## WHAT TO PRODUCE
Pick every line with "agent" from the material below.

## RECORDS TO PROCESS

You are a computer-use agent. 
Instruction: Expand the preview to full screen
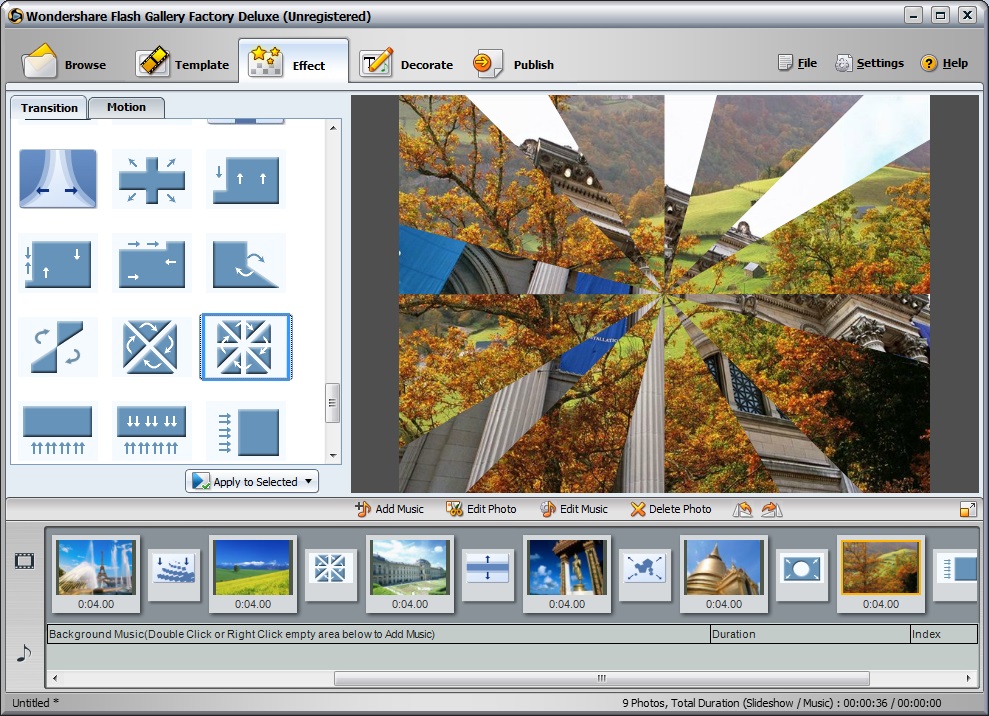pyautogui.click(x=967, y=509)
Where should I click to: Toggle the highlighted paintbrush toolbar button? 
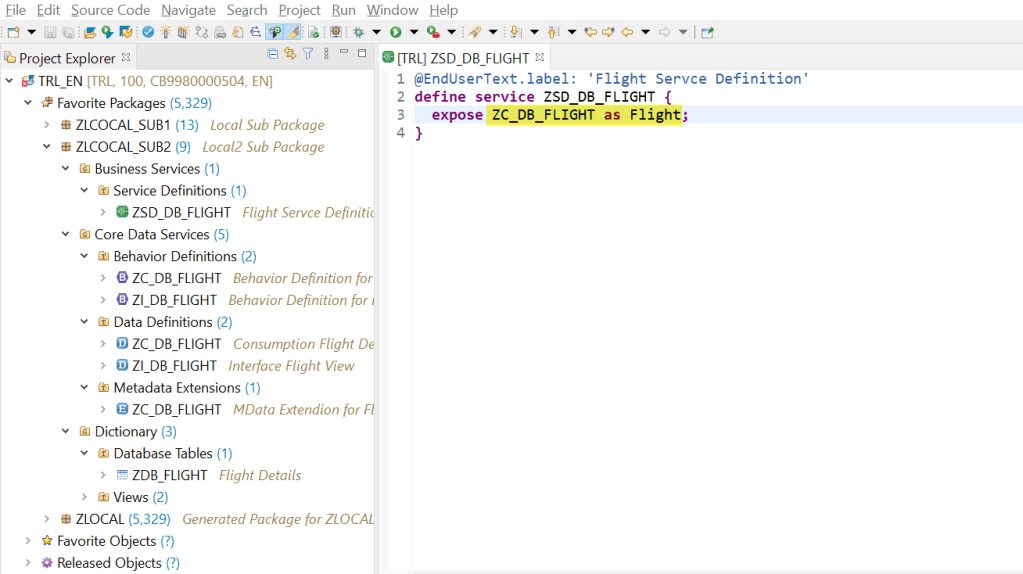pos(294,32)
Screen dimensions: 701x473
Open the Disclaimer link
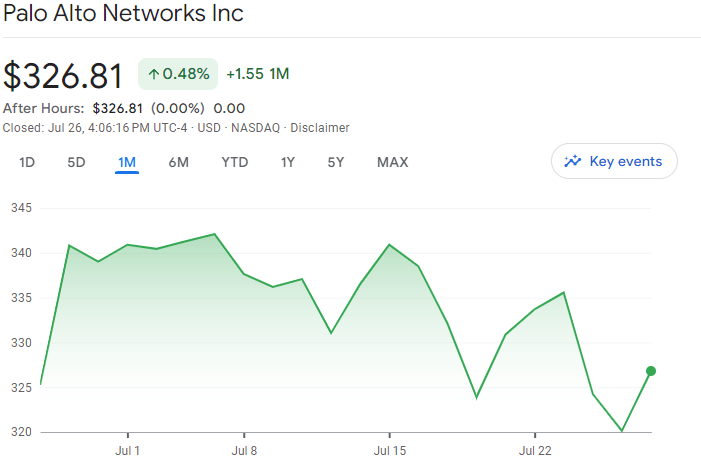coord(319,128)
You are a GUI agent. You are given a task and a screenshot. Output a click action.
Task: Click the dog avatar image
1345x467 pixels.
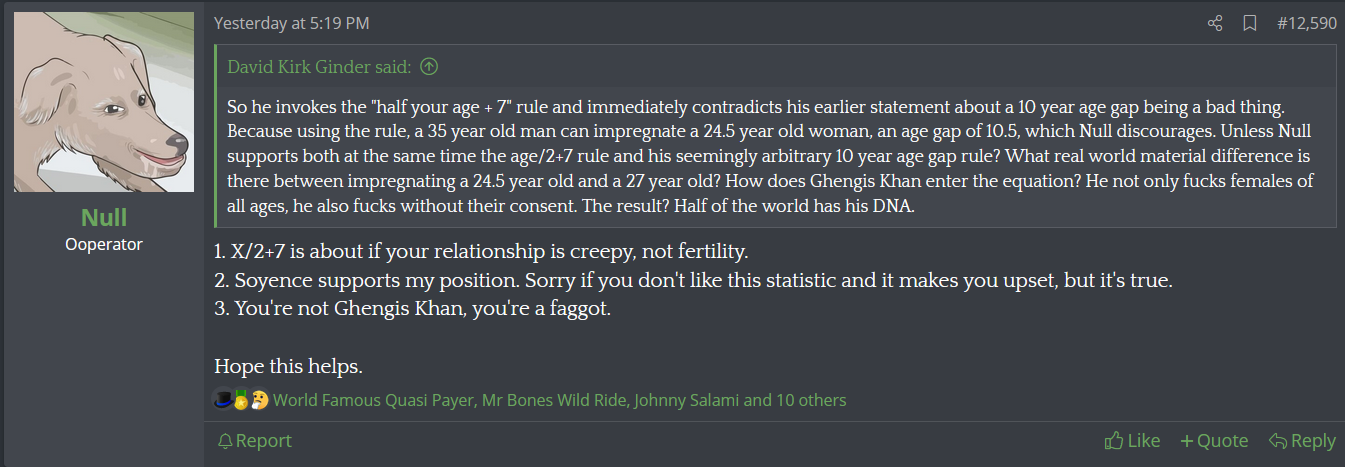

## PROBLEM SOLUTION
You are a computer-use agent. 
You are a GUI agent. You are given a task and a screenshot. Output a click action.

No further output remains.